Orthogonal partial least squares discriminant analysis

Orthogonal partial least squares discriminant analysis (OPLS-DA) is a supervised multiple regression analysis for identification of discrimination between different datasets referred to as X (here the gene expression microarraydata) and Y (here a ternary vector with the value 0 for the group D, 1 for the group A and 2 for the group T).
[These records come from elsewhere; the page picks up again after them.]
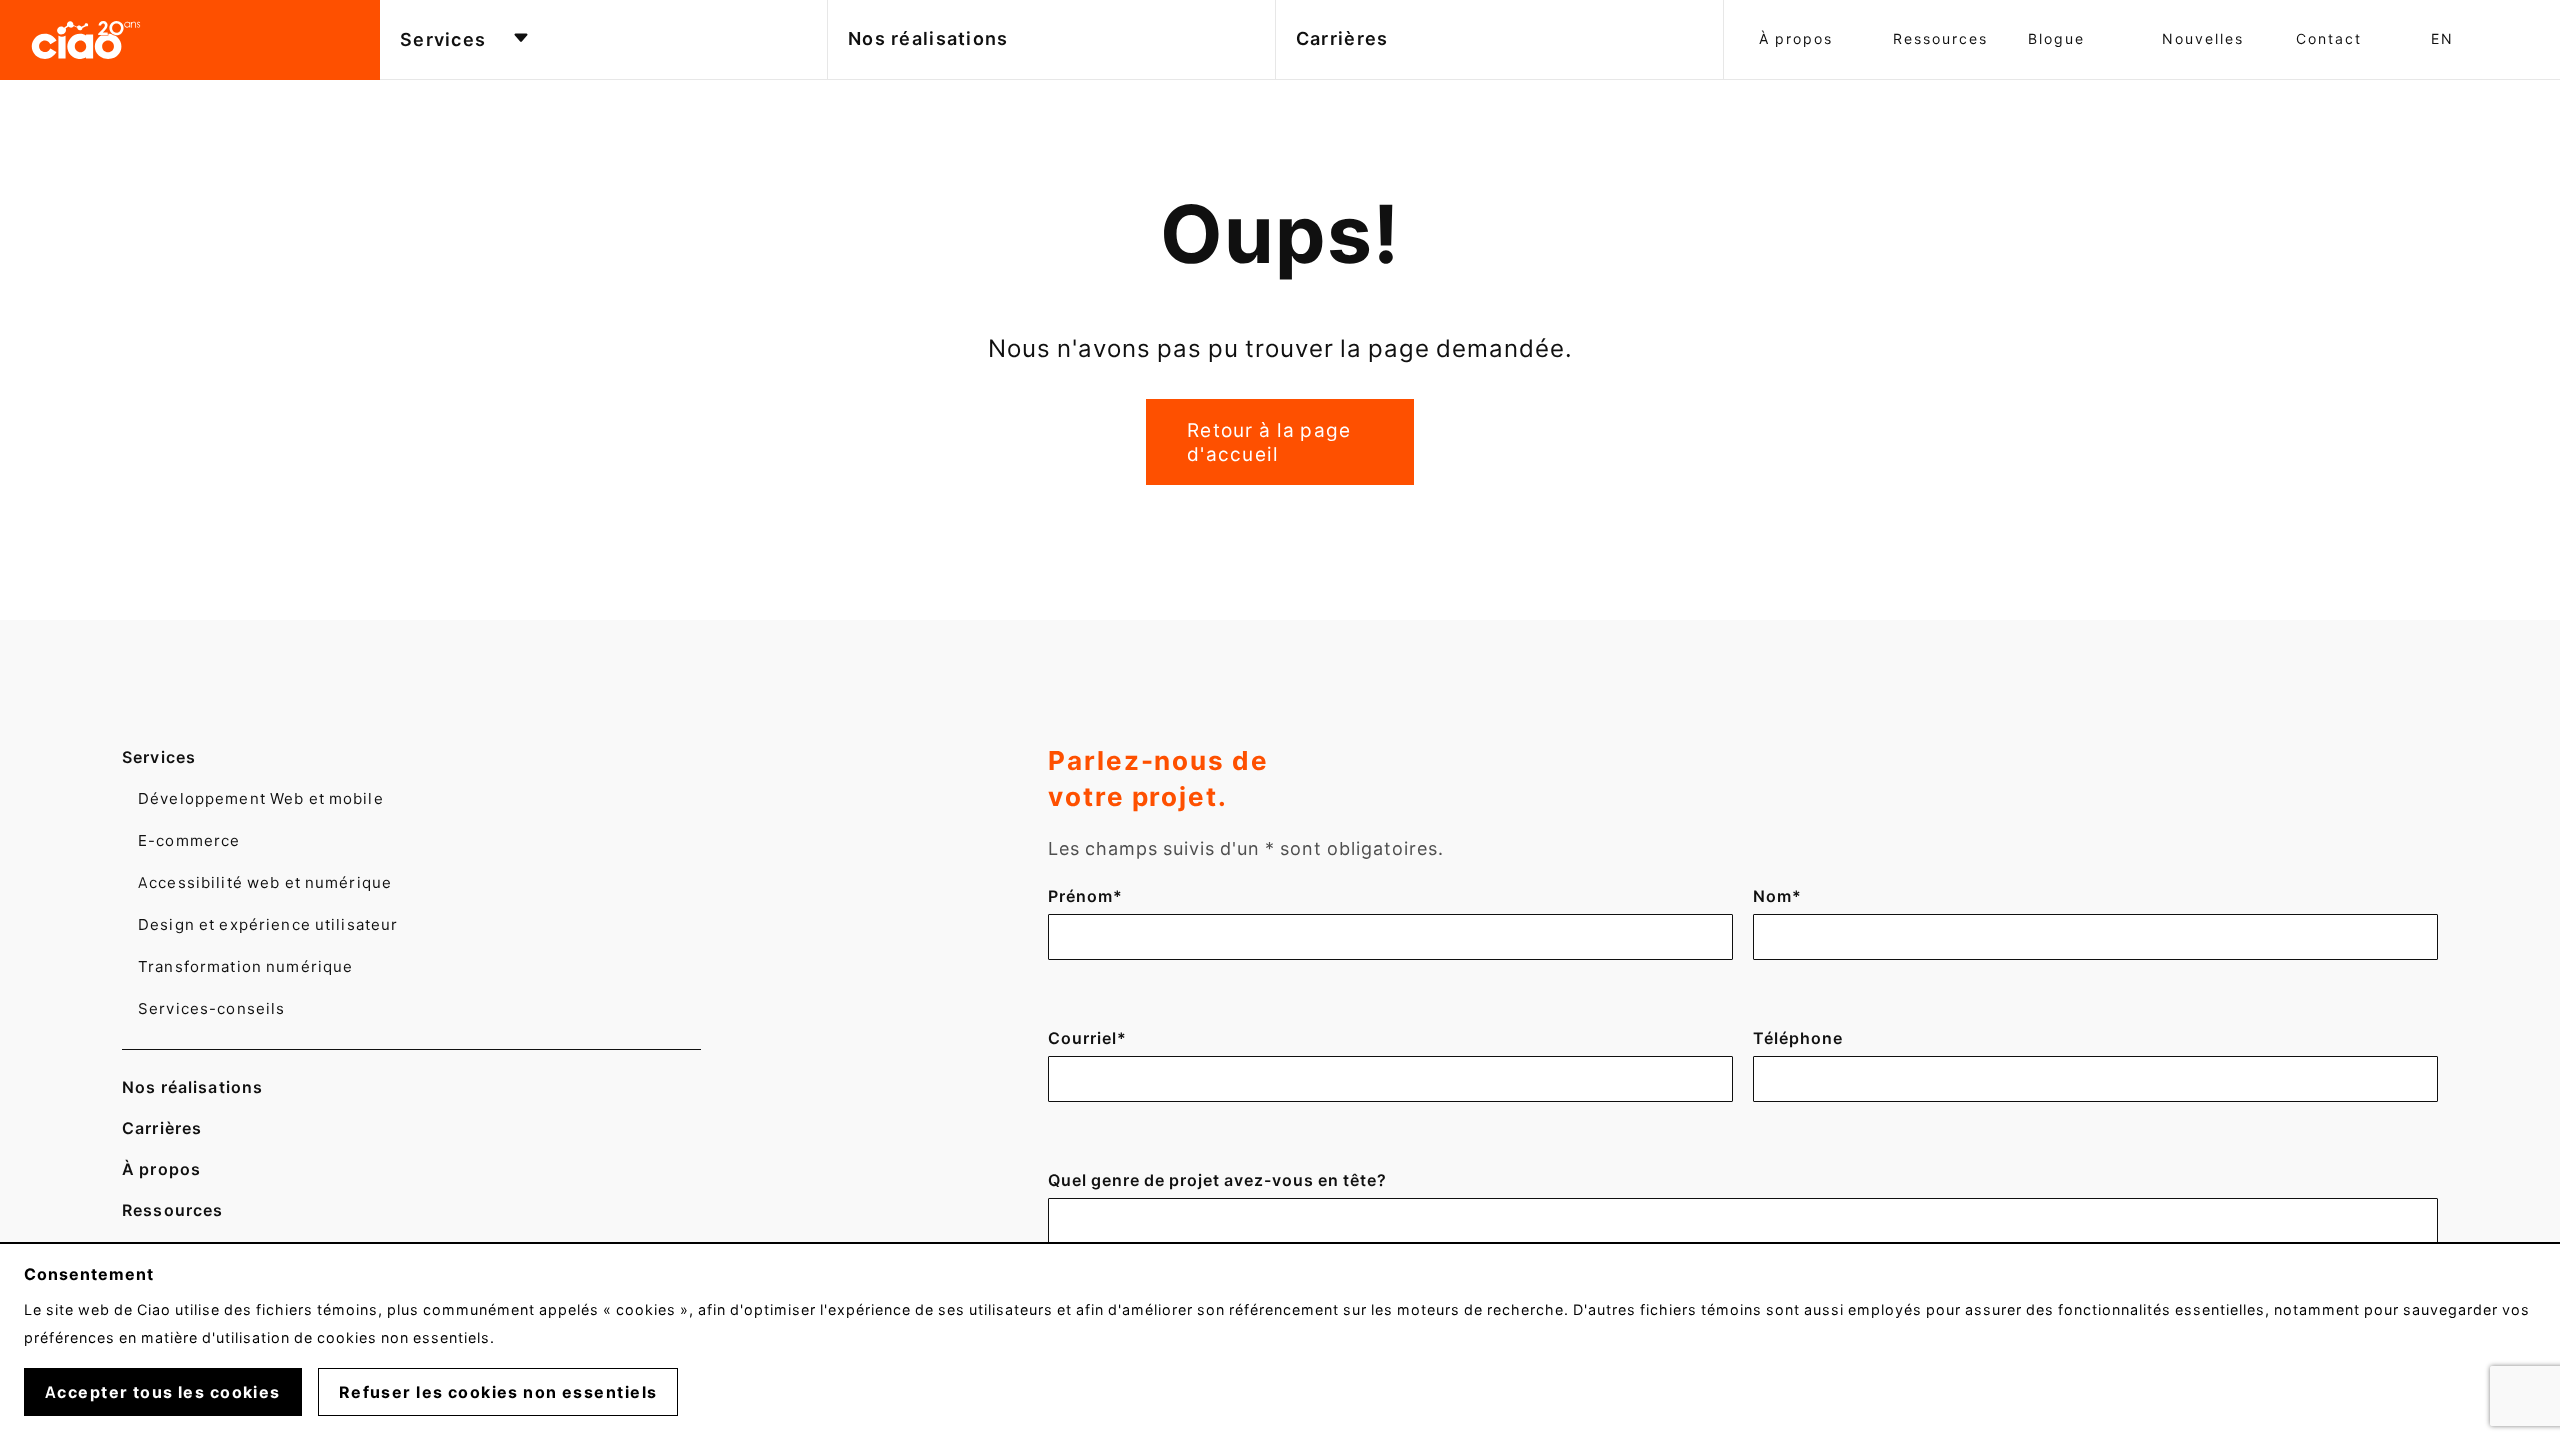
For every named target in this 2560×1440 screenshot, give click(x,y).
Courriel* (1087, 1038)
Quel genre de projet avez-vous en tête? (1217, 1180)
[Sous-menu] (521, 39)
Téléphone (1798, 1038)
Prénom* (1085, 896)
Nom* (1787, 896)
OPLS-DA dissects the systematic X variation into two parts, plus the residual noise, one that is correlated to the Y and the other one that is un-correlated to the Y [1,2]. Hence, the OPLS-DA model comprises of two blocks of modeled variation: the Y predictive component (TpPp), that represents the between class variation and the Y orthogonal component (ToPo), representing the within class variation. In our study T represents the score matrix and P represents the loading matrix. The OPLS-DA model was estimated by a leave out data Cross-Validation (all data were left out once in a 7 leave out series and only once). Prior to modeling, the GEM data were pre-processed with log-transformation and Pareto scaling, the latter allows for reducing the impact of noise and artefacts in the model [3]. The S-plot of the predictive component of the OPLS-DA model combines the contribution (covariance, Cov(Tp, X)) and the reliability (correlation, Cor(Tp, X)) in one score plot for interpretation of the predictive component. The SUS-plot that combines the Cor(Tp, X) profiles from two models where classes were compared to a common reference (group A) was used to identify the shared and unique structure between classes. An illustration of the SUS-plot was demonstrated (Figure S1). Genes close to the diagonal were shared between classes and genes outside the diagonal were unique for the specified class. Genes in the diagonal A (Figure S1) were up or down in both classes while genes in the diagonal B (Figure S1) were opposite in both classes.

References

1. Whelehan OP, Earll ME, Johansson E, Toft M, Eriksson L (2006) Detection of ovarian cancer using chemometric analysis of proteomic profiles. Chemometrics and intelligent laboratory systems 84: 82-87.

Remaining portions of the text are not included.